Il palazzo fu costruito tra il 1937 e il 1940, su progetto di Alziro Bergonzo, per diventare la sede del Partito nazionale fascista. Sorgeva sul luogo che era stato occupato dal vecchio ospedale di San Marco, trasferito nel 1930 nella nuova sede nel quartiere di Santa Lucia. Il progetto fu approvato dopo un appalto pubblico dalla cui commissione di cui faceva parte anche Marcello Piacentini, che aveva predisposto negli anni Venti il nuovo centro cittadino.
Del rinnovamento cittadino Casa Littoria era in un certo senso il naturale completamento. Fu intitolata ad Antonio Locatelli, medaglia d’oro della Grande Guerra, fascista della prima ora, parlamentare e podestà, caduto nella campagna di aggressione all’Etiopia. L’apertura del palazzo è dell 28 ottobre 1939, anniversario della marcia su Roma, in attesa della mai avvenuta inaugurazione da parte di Mussolini nel 1940.

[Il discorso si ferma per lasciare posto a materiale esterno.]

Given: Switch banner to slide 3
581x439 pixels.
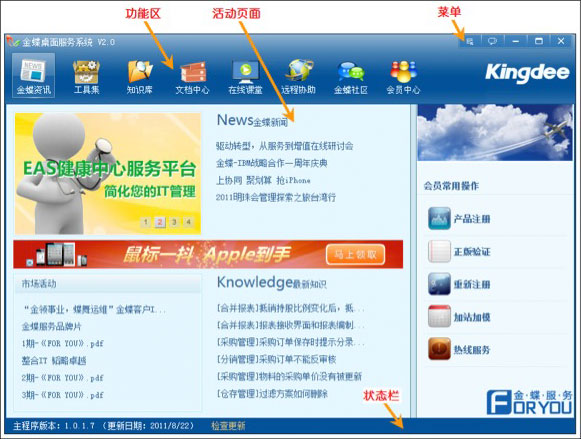Looking at the screenshot, I should 174,222.
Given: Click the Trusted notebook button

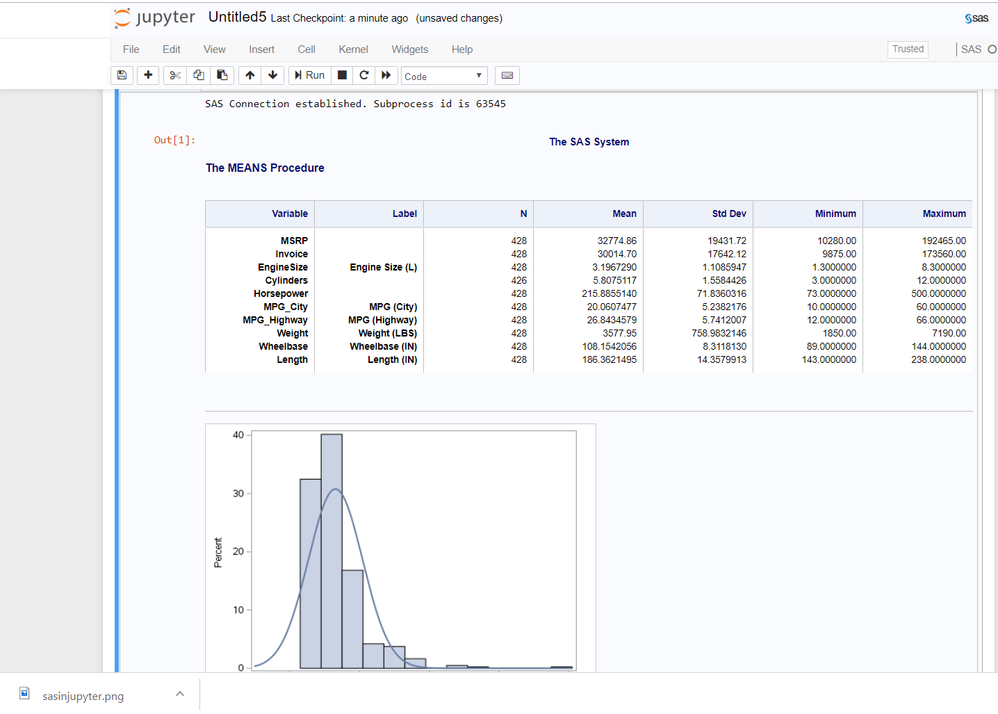Looking at the screenshot, I should pyautogui.click(x=907, y=49).
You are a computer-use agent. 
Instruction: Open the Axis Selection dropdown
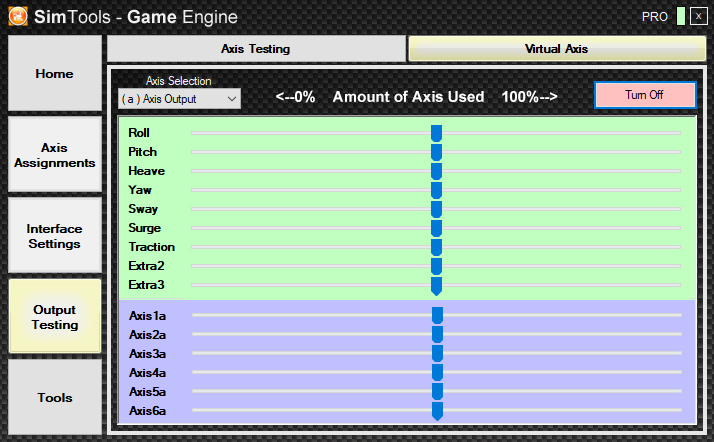pos(179,99)
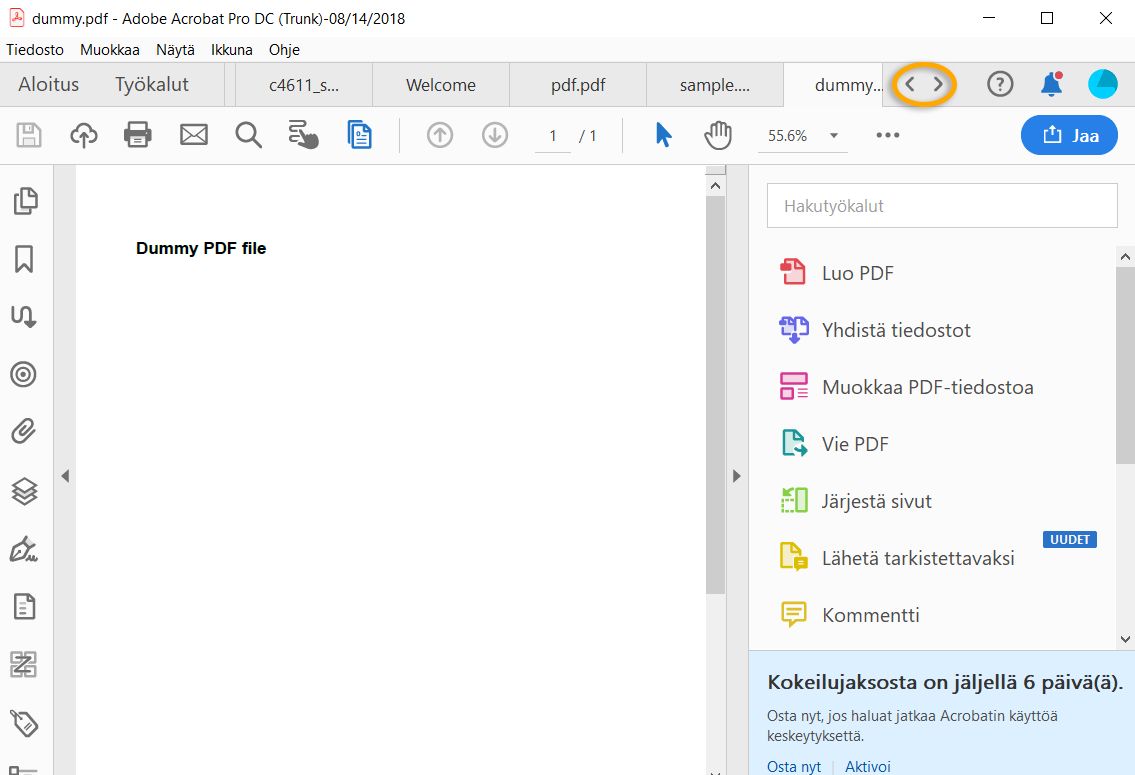The image size is (1135, 775).
Task: Print the current PDF document
Action: point(139,134)
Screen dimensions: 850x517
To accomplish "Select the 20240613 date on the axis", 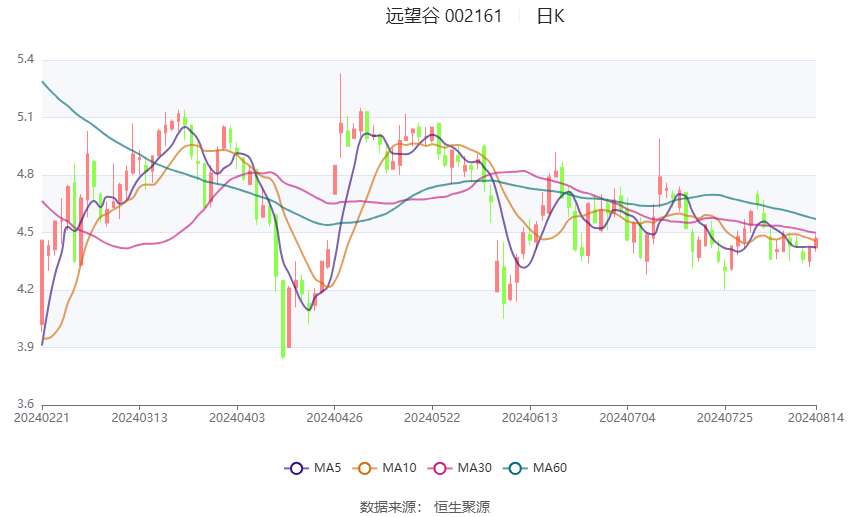I will coord(529,416).
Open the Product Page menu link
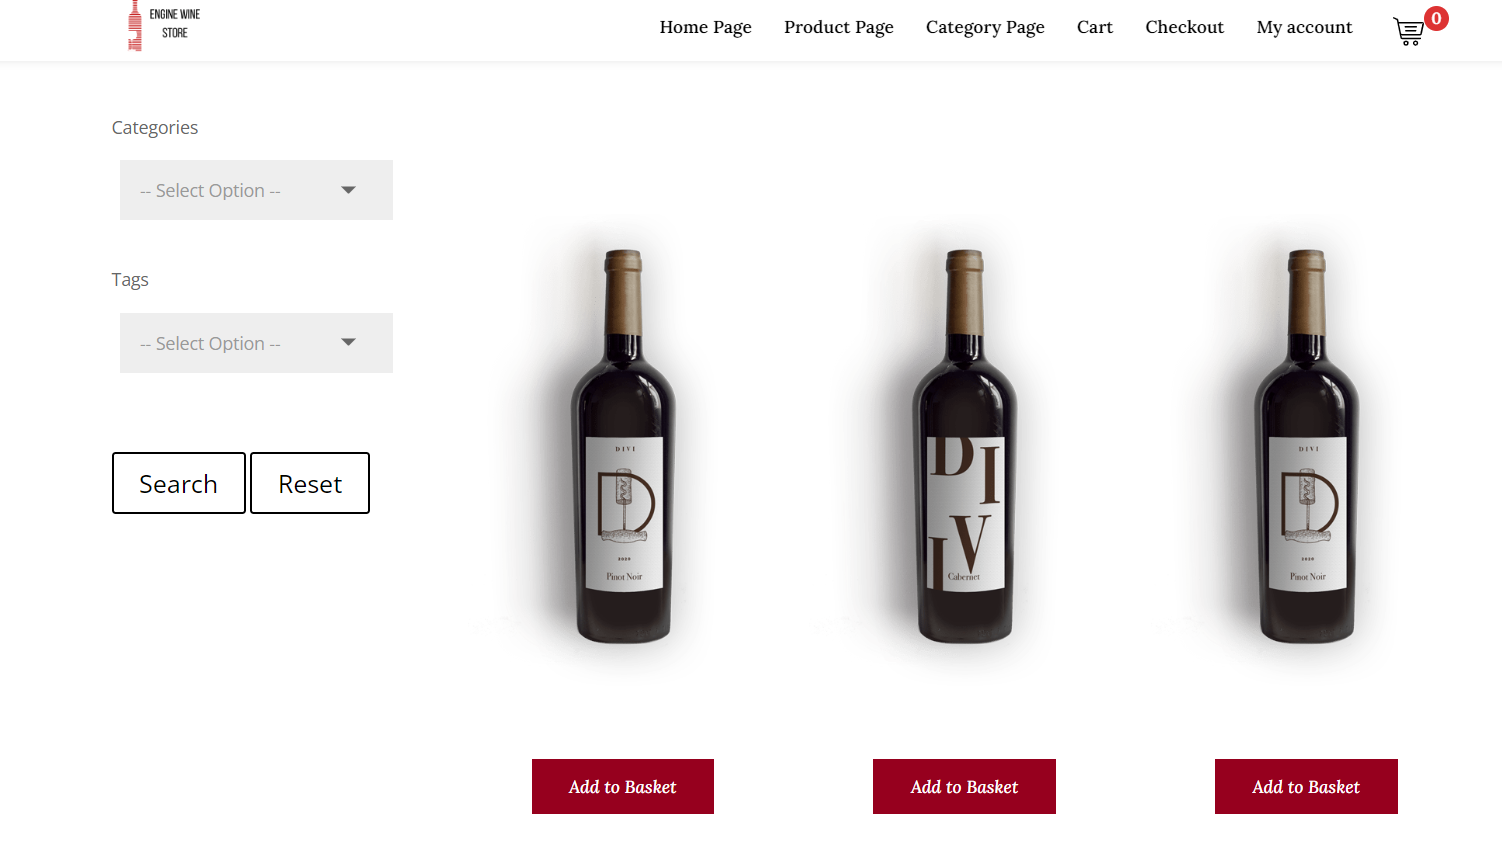Image resolution: width=1502 pixels, height=847 pixels. 838,27
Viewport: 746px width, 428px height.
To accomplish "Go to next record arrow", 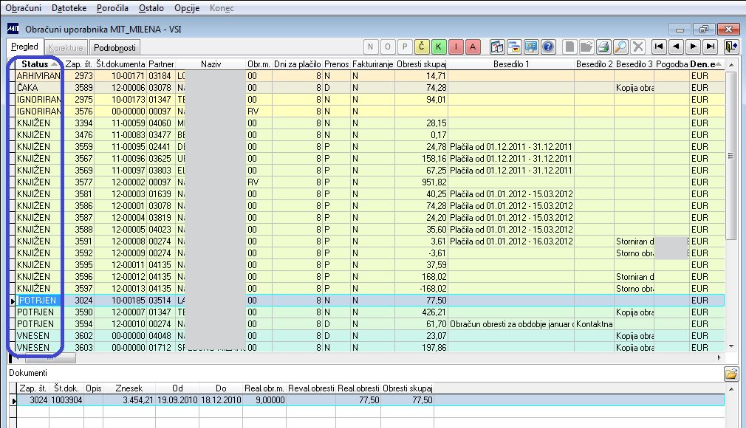I will click(x=693, y=46).
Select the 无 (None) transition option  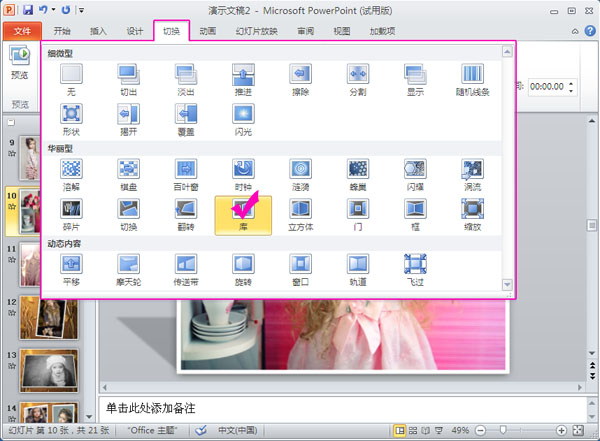71,80
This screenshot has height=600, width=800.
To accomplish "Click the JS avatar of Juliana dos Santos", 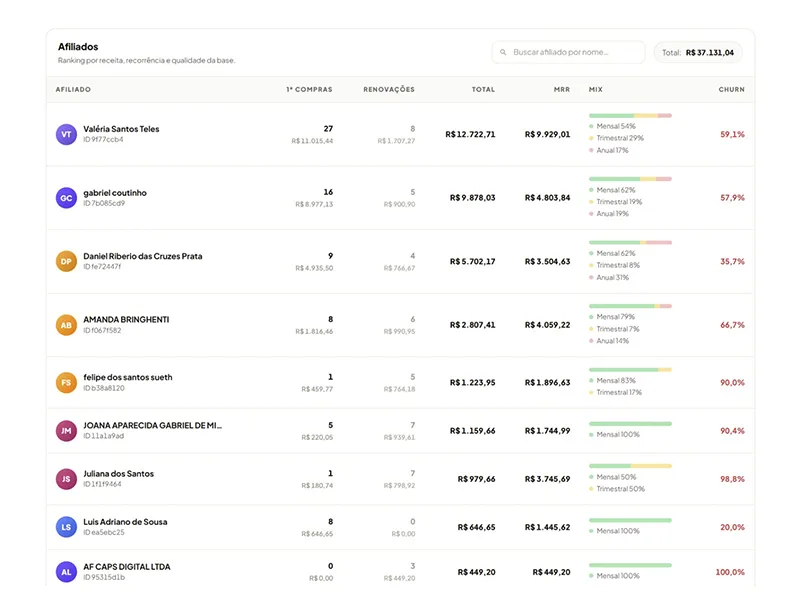I will 66,479.
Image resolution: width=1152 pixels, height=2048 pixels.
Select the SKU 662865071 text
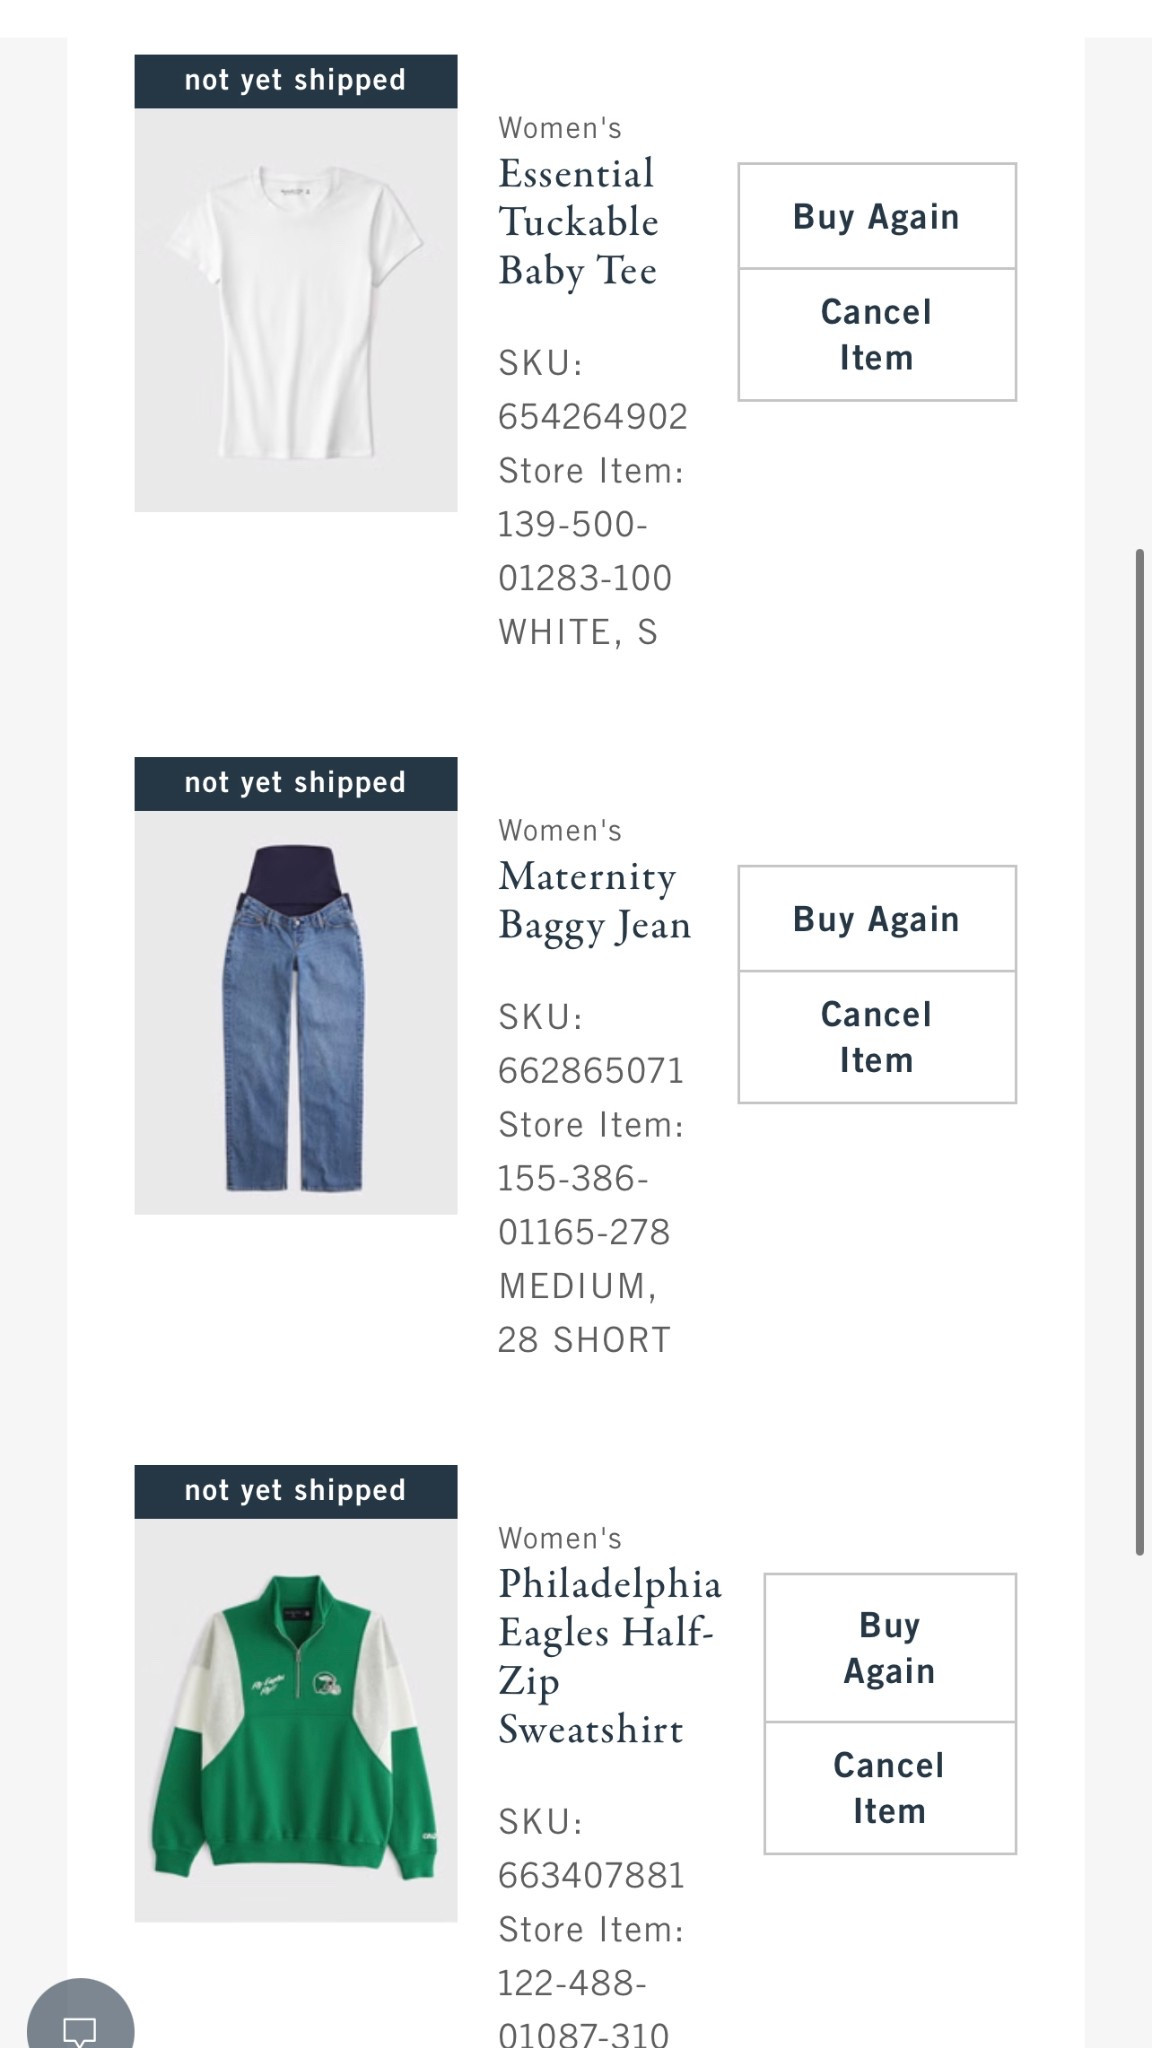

La struttura monumentale dell’edificio è in stretta correlazione con la piazza dove erano previste le adunate: proprio verso la piazza guarda il balcone ferreo che si apre tra le colonne della facciata. Questa è infatti costituita da un grandioso porticato di dodici pilastri, alti oltre venti metri, reggenti un architrave con la dedica: “Ad Antonio Locatelli tre volte medaglia d’oro della guerra e della rivoluzione”, e la data: XVII anno E.F. Nell’atrio monumentale, nel 1940 il pittore Antonio Giuseppe Santagata dipinse la “Vita eroica di Antonio Locatelli”.
La Casa, abbandonata e saccheggiata dopo il 25 luglio 1943, è stata luogo della prima riunione di squadristi: rientrata in funzione subito dopo l’8 settembre diventa anche luogo di interrogatori e di tortura. Senza soluzione di continuità, gli uffici amministrativi erano confinanti con le sale dove si usava violenza e c’è chi ricorda le urla dei prigionieri irrompere nella quotidianità lavorativa.
Il primo piano ospitava gli uffici del federale e della segreteria politica; quelli superiori le sedi di alcune organizzazioni del partito, fra queste la IX Brigata Nera “Cortesi”, ma in essa operavano anche gli uomini della GNR, della 612° OP e delle SS.
Il piano interrato è usato come carcere provvisorio sia dai fascisti che dai nazisti, tra un interrogatorio e l’altro, e prima del trasferimento del prigioniero a Sant’Agata. Fra i tanti, le cui vicende sono ampiamente documentate, ricordiamo Aldo Battaggion che definiva “eterne” le botte ricevute in Federazione, Gianfranco Maris che assiste al pestaggio di un compagno, don Achille Bolis, parroco di Calolziocorte, che morirà per le percosse a San Vittore, e Stefano Marinoni che testimonia del sollievo provato quando la sirena antiaerea cominciò a suonare e da Casa Littoria fu condotto precipitosamente al carcere di Sant’Agata, evitandogli così la nota violenza lì usata sui prigionieri.
Dopo il 25 aprile fu la sede del Comitato di liberazione nazionale e di alcuni partiti e organizzazioni che tornavano alla vita politica e civile. Si salvò dalla distruzione, nonostante alcune voci autorevoli si fossero alzate a chiederla, e mai venne rimossa nemmeno la scritta inneggiante ad Antonio Locatelli.
Così la descrive Natale Mazzolà, alla Liberazione: “L’immenso palazzo era vuoto. I passi risuonavano cupi tra i marmi littorii freddi come le case dei morti. E morta era infatti la Repubblica di Salò e in fuga o arresi il suo esercito e i suoi militi. In una sala, per terra, gettati alla rinfusa, vidi centinaia di neri gagliardetti, abbandonati. Eppure, i vessilli si salvano o si distruggono: quelli parevano strame da calpestare. Li feci accatastare e chiusi la porta”. (N. Mazzolà, Pietro aspetta il sole).